Satu konsep penting yang diperkenalkan Maslow adalah perbedaan antara kebutuhan dasar dan kebutuhan tumbuh. Kebutuhan dasar (fisiologis, rasa
aman, cinta, dan penghargaan) adalah kebutuhan yang penting untuk kebutuhan fisik dan psikologis; kebutuhan ini harus dipenuhi.
Sekali kebutuhan ini
dipenuhi, motivasi seseorang
untuk memenuhi kebutuhan ini
surut. Sebaliknya kebutuhan tumbuh, sebagai misal kebutuhan untuk mengetahui dan
memahami sesuatu, menghargai keindahan, atau menumbuhkan dan mengembangkan
apresiasi (penghargaan) dari orang lain, tidak pernah dapat dipenuhi
seluruhnya. Dalam kenyataannya, semakin orang dapat memenuhi kebutuhan mereka untuk mengetahui dan
memahami dunia di sekeliling mereka, motivasi belajar mereka dapat menjadi semakin besar dan kuat.

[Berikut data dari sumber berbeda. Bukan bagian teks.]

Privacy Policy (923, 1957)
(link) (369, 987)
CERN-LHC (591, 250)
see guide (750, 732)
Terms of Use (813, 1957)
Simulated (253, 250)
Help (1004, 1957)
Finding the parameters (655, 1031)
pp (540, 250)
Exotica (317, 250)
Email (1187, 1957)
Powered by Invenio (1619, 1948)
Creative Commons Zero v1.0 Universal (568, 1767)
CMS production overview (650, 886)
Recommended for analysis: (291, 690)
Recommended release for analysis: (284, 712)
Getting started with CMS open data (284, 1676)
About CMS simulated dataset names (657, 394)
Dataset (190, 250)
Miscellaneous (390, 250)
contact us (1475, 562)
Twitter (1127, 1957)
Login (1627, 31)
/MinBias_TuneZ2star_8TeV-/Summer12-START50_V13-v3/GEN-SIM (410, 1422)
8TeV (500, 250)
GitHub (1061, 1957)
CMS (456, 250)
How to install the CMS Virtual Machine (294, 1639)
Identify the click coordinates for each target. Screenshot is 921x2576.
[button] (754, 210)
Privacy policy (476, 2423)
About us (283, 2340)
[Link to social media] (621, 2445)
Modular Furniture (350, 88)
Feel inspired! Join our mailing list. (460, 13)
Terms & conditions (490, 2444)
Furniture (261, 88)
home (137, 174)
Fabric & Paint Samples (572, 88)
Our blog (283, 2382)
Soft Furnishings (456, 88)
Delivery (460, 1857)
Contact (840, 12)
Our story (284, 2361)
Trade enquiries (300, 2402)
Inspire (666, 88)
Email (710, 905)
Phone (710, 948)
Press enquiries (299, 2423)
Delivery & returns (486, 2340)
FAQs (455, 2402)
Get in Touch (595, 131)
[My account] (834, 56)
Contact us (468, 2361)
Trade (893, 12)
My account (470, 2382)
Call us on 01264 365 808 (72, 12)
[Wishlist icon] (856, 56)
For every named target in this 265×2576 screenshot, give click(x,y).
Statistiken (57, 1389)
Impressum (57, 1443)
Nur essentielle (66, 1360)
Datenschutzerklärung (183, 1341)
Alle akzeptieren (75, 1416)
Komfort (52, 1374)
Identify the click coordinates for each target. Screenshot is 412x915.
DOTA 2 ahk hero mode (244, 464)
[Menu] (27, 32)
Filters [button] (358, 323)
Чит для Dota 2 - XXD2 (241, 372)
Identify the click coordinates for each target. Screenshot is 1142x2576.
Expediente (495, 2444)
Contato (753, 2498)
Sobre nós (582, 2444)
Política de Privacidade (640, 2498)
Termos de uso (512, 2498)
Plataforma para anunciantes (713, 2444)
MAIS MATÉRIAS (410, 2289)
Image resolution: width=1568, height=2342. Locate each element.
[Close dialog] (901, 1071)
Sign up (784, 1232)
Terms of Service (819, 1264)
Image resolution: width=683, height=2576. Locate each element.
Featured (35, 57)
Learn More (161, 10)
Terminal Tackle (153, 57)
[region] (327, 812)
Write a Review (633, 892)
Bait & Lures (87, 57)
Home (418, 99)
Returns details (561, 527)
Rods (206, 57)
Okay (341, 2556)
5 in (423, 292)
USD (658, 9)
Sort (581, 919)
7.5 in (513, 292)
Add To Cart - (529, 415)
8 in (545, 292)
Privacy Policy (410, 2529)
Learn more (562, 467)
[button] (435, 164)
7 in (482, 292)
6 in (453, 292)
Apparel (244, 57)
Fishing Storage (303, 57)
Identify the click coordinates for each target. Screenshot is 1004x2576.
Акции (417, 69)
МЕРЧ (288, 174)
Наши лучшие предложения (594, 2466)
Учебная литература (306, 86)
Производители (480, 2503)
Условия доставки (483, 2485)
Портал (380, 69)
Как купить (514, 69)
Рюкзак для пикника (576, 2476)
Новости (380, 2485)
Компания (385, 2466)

HAL PENTING TENTANG KOSEP MOTIVASI BELAJAR
a. Motivasi belajar adalah proses internal yang mengaktifkan, memandu
dan mempertahankan perilaku dari waktu ke waktu. Individu termotivasi karena berbagai
alasan yang berbeda, dengan intensitas yang berbeda. Sebagai misal,
seorang siswa dapat
tinggi motivasinya untuk
menghadapi tes ilmu sosial dengantujuan mendapatkan nilai tinggi (motivasi ekstrinsik) dan tinggi
motivasinya menghadapi tes matematika karena tertarik dengan mata pelajaran
tersebut (motivasi intrinsik).
b. Motivasi belajar bergantung pada teori yang menjelaskannya, dapat
merupakan suatu konsekuensi dari penguatan (reinforcement),
suatu ukuran kebutuhan manusia, suatu hasil dari disonan atau ketidakcocokan,
suatu atribusi dari keberhasilan atau kegagalan, atau suatu harapan dari
peluang keberhasilan.
c. Motivasi belajar dapat ditingkatkan dengan penekanan
tujuan-tujuan belajar dan pemberdayaan atribusi.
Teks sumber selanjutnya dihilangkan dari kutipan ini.